Microbial products activate TLRs → proinflammatory state → endothelial activation → vascular leakage, DIC, organ dysfunction. — Robbins Pathologic Basis of Disease, p. 135
Organ Complications
| Organ | Manifestation |
|---|
| Lung | ARDS — PaO₂/FiO₂ <300; bilateral infiltrates; mortality 27–45% by severity |
| Kidney | Acute kidney injury — elevated creatinine, reduced GFR |
| Coagulation | DIC — thrombocytopenia, elevated PT/aPTT, ↓ fibrinogen, ↑ fibrin split products |
| Liver | Elevated bilirubin/LFTs |
| Heart | Septic cardiomyopathy — reversible systolic/diastolic dysfunction; may present as "cold shock" |
| Metabolism | Lactic acidosis, hyperglycemia/insulin resistance |
Diagnosis
Screening Tools
- qSOFA (bedside, no labs): ≥2 of — altered mentation, RR ≥22/min, SBP ≤100 mmHg → warrants concern
- SOFA score: formal organ-dysfunction scoring across respiratory, coagulation, liver, cardiovascular, CNS, renal domains — increase ≥2 confirms sepsis
Key Laboratory Tests
| Test | Significance |
|---|
| Lactate | >2 mmol/L = tissue hypoperfusion; >4 mmol/L = ~28% mortality; serial clearance is prognostic |
| CBC | Leukocytosis/leukopenia, thrombocytopenia, bandemia ≥5–10% |
| Blood cultures | Before antibiotics if possible; only 30–40% of clinical sepsis has positive cultures |
| Procalcitonin / CRP | Elevated; procalcitonin best used for serial measurement and antibiotic stewardship |
| BMP/CMP | Anion-gap metabolic acidosis, elevated creatinine, low bicarbonate, electrolyte disturbances |
| Coagulation | PT, aPTT, fibrinogen, D-dimer — screen for DIC |
| Urinalysis + culture | Essential, especially in elderly patients |
| ABG | Classify acid-base; assess oxygenation |
Rosen's Emergency Medicine, p. 2757; Tintinalli's Emergency Medicine, p. 1039
Management (Surviving Sepsis Campaign Principles)

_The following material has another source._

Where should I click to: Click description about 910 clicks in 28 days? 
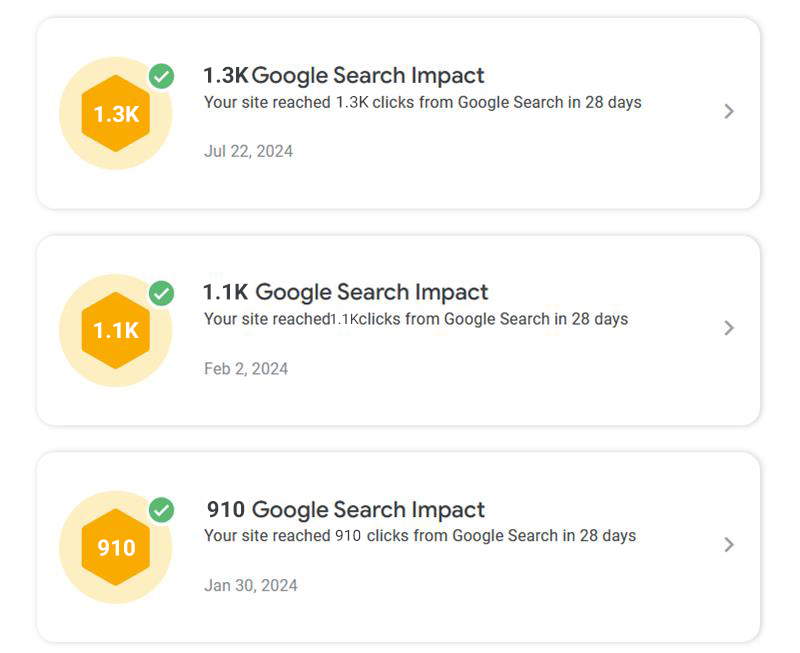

1. Early Fluid Resuscitation
- ≥ 30 mL/kg IBW IV crystalloid within the first hour
- Prefer balanced crystalloids (lactated Ringer's) over normal saline — associated with lower rates of renal dysfunction
- Reassess volume responsiveness continuously to avoid overload; adjust if concomitant heart failure
2. Vasopressors
- Start if MAP remains <65 mmHg despite adequate fluids
- Norepinephrine — first-line agent (fewer adverse events than dopamine)

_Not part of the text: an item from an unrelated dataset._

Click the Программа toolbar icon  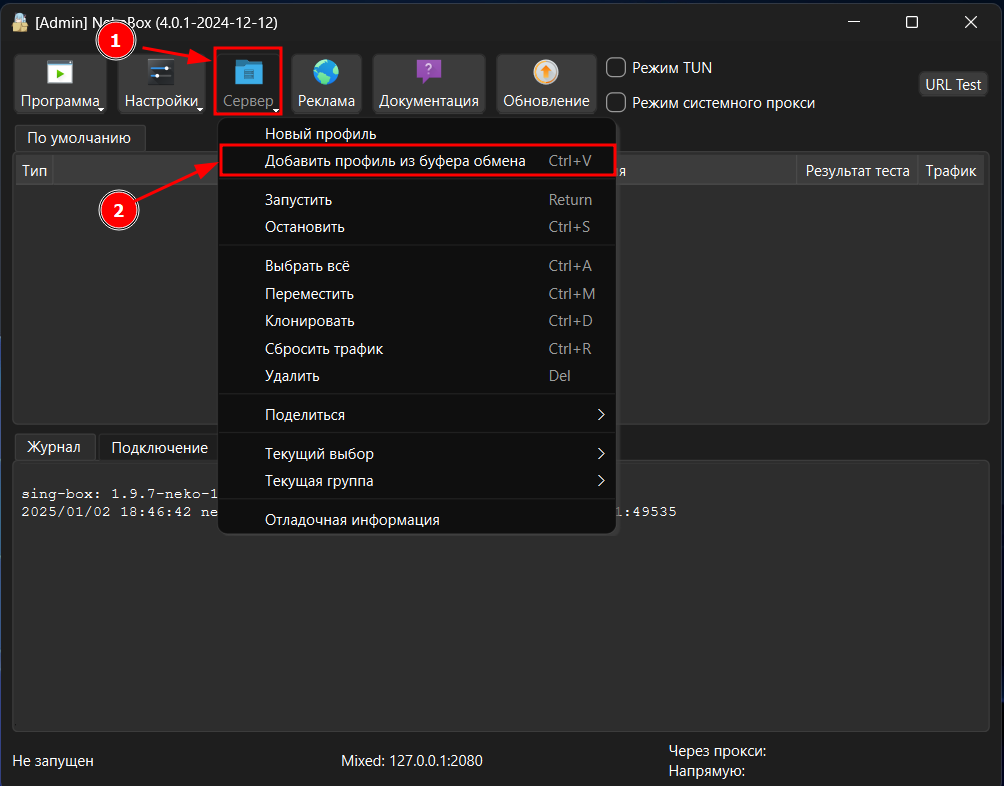coord(60,73)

- Vasopressin — second-line adjunct
3. Antimicrobials
- Broad-spectrum IV antibiotics immediately — delays increase mortality
- Obtain blood cultures before antibiotics if this can be done quickly, but do not significantly delay treatment
- De-escalate based on culture results and sensitivity data
- Procalcitonin can guide antibiotic duration/stewardship
4. Source Control
- Identify and control the anatomical source of infection as soon as possible (e.g., drain abscess, debride necrotizing tissue)
5. Additional Measures
- Glucose control: target <180 mg/dL
- Lung-protective ventilation if ARDS develops: low tidal volume (6 mL/kg IBW), PEEP optimization
- Corticosteroids (hydrocortisone 200 mg/day): considered in refractory septic shock
- Transfusion: current guidelines do not recommend transfusion to a specific hemoglobin threshold (targeting Hgb 7–9 g/dL is generally acceptable)

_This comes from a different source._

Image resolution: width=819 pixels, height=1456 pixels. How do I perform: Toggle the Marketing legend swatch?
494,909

- Avoid colloids (albumin) — no significant benefit over crystalloids in most trials
6. Monitoring & Goals
- Lactate clearance (repeat measurement) — downtrending lactate mirrors clinical improvement
- Serial SOFA scores for organ trajectory
- CVP and dynamic parameters (pulse pressure variation, passive leg raise response) to guide ongoing resuscitation
Washington Manual of Medical Therapeutics, pp. 295–296; Rosen's Emergency Medicine, pp. 2757–2758; Surviving Sepsis Campaign (SSC) 2021 Guidelines
Summary Table
| Feature | Sepsis | Septic Shock |
|---|
| Definition | Infection + SOFA ≥2 | Sepsis + vasopressor-dependent + lactate >2 mmol/L |
| Hypotension | May be absent | Persistent despite fluids |
| Lactate | May be elevated | >2 mmol/L required for definition |
| Mortality | Significant | ~40% |
The
SSC 2021 Guidelines remain the current international standard, with updated emphasis on post-ICU care and long-term sepsis sequelae. New SSC guideline updates have been released in 2024 by ESICM/SCCM with further refinements based on recent trial evidence.